Each line below that contains the word "Expand" must be copied.
>>>
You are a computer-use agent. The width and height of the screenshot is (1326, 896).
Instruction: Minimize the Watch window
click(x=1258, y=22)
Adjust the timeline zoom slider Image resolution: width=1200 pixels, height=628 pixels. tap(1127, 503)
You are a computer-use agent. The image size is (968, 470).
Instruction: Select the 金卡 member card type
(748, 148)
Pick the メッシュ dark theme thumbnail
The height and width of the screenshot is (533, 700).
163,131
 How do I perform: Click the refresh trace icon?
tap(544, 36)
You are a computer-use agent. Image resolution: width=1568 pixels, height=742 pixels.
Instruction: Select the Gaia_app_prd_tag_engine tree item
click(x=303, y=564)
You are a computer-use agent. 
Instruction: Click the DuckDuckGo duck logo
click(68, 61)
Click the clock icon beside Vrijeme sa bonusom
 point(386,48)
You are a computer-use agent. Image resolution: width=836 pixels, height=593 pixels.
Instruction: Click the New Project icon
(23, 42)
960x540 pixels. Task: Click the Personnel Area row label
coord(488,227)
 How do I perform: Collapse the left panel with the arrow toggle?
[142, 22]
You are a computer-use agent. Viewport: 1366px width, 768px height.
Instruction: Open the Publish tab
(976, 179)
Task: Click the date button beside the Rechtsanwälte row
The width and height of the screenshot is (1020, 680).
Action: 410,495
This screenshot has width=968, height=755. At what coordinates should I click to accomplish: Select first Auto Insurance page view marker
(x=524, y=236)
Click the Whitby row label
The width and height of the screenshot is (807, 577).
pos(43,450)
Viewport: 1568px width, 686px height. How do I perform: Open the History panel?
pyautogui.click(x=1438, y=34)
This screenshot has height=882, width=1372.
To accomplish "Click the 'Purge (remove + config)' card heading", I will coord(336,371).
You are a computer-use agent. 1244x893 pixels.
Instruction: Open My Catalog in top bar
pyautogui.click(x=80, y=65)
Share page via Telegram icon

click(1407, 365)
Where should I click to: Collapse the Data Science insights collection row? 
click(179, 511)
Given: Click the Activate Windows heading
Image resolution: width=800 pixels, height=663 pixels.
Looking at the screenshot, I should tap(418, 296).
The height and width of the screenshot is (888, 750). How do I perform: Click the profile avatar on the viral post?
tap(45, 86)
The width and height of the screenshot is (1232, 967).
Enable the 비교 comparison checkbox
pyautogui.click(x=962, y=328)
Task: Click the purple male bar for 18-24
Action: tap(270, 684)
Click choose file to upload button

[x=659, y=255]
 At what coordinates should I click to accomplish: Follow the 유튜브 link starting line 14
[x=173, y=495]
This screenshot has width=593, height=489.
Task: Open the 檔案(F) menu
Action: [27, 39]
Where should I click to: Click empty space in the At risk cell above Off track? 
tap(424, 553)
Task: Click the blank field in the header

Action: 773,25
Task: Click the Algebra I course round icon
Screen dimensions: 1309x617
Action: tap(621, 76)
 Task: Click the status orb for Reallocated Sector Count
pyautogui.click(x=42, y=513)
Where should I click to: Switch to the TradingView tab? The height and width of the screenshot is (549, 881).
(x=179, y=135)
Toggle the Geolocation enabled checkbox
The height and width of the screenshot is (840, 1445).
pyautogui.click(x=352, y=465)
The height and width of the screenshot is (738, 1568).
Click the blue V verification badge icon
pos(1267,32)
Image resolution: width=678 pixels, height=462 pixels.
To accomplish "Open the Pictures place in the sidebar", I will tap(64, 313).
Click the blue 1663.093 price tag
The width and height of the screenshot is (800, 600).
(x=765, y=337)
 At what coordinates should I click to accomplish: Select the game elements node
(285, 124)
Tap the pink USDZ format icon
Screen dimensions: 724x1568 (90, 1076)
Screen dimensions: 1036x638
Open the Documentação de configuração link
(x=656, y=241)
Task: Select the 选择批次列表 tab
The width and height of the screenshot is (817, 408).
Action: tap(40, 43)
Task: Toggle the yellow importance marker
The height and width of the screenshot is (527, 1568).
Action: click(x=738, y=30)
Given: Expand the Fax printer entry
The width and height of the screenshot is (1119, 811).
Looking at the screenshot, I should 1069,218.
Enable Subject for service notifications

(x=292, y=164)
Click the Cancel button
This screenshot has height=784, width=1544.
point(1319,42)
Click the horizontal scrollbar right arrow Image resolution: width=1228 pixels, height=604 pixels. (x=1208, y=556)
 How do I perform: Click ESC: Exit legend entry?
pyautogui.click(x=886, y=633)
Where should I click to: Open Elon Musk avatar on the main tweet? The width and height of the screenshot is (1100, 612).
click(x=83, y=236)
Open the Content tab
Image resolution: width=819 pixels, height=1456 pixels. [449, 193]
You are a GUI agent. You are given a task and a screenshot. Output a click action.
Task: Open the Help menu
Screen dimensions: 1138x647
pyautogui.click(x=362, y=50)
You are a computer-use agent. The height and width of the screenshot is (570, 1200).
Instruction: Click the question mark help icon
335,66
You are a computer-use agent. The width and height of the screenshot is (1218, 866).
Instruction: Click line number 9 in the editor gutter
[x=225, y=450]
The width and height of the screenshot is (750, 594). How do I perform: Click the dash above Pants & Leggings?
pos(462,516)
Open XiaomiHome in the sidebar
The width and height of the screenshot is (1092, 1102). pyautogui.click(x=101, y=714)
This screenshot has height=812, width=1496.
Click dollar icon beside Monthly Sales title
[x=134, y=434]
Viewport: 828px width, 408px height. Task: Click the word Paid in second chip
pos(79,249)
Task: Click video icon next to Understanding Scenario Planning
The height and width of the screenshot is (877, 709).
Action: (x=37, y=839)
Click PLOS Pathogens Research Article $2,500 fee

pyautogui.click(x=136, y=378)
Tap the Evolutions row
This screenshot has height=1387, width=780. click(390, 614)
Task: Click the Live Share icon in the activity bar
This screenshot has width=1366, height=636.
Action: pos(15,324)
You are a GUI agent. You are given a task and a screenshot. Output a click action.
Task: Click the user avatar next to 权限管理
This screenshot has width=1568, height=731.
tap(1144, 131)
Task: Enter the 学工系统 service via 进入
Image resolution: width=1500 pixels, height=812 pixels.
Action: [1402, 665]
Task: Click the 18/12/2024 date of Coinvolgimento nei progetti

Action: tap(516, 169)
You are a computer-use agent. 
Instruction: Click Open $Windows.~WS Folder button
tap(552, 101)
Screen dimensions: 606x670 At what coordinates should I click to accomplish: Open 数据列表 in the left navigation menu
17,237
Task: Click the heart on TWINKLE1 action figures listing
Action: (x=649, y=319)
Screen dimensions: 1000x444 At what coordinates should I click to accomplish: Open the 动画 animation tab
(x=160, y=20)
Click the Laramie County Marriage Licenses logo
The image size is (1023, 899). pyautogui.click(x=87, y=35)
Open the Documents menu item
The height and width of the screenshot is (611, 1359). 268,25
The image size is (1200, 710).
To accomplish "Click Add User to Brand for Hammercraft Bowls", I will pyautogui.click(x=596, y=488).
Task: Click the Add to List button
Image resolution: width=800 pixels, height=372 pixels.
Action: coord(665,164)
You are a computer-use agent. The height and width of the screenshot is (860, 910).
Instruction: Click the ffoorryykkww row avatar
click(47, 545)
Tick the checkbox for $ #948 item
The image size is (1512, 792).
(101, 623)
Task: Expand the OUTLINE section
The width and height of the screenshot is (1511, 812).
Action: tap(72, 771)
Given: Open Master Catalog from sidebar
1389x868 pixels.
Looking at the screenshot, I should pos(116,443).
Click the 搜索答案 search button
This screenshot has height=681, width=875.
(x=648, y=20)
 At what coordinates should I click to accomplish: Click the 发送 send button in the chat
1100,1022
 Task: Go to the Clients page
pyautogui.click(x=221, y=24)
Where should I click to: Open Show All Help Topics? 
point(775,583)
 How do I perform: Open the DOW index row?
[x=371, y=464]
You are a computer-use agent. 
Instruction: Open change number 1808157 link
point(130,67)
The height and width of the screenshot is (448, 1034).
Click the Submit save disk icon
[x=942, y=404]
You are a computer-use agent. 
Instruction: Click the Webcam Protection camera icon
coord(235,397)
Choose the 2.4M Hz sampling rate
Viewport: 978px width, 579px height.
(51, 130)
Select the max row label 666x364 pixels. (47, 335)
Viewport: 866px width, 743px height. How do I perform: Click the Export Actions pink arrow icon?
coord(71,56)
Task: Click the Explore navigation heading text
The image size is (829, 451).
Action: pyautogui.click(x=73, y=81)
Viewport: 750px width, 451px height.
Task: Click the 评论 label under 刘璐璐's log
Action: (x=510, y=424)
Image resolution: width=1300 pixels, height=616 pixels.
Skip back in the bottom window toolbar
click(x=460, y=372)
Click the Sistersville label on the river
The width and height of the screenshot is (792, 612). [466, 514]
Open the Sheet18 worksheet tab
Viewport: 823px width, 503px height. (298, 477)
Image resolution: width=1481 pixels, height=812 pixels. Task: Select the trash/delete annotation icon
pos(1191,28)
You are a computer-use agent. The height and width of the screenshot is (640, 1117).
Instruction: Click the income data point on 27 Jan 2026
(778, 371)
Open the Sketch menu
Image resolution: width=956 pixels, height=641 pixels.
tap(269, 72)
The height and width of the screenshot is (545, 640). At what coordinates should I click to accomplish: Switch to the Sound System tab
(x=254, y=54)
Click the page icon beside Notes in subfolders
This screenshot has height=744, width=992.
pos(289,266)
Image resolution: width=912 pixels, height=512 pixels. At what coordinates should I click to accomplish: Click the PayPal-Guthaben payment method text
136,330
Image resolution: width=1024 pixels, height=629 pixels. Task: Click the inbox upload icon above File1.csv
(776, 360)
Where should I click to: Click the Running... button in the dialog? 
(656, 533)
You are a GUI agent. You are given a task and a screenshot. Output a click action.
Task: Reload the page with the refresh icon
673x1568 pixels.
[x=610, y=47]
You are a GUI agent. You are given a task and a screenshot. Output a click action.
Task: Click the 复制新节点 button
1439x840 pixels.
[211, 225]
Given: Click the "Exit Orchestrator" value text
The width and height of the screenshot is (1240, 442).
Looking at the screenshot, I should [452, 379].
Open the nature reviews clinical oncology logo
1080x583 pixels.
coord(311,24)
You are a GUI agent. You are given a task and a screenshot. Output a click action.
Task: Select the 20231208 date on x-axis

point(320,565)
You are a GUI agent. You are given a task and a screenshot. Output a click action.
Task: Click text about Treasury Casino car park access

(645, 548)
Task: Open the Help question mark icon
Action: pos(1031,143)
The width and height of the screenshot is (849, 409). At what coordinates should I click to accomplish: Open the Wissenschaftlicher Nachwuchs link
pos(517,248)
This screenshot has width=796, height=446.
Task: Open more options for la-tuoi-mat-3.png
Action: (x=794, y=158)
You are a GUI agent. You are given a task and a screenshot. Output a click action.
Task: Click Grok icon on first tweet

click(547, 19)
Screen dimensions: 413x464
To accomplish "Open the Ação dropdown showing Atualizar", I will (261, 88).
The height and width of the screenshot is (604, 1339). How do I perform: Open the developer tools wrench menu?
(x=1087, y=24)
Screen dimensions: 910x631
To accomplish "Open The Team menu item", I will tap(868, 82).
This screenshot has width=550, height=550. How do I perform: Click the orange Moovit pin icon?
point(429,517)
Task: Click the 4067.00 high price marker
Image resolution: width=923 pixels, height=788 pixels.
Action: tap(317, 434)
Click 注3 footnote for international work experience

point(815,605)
<<<
◆ Solution for this problem ◆
Given: Expand the Fax printer entry
Task: Expand the OUTLINE section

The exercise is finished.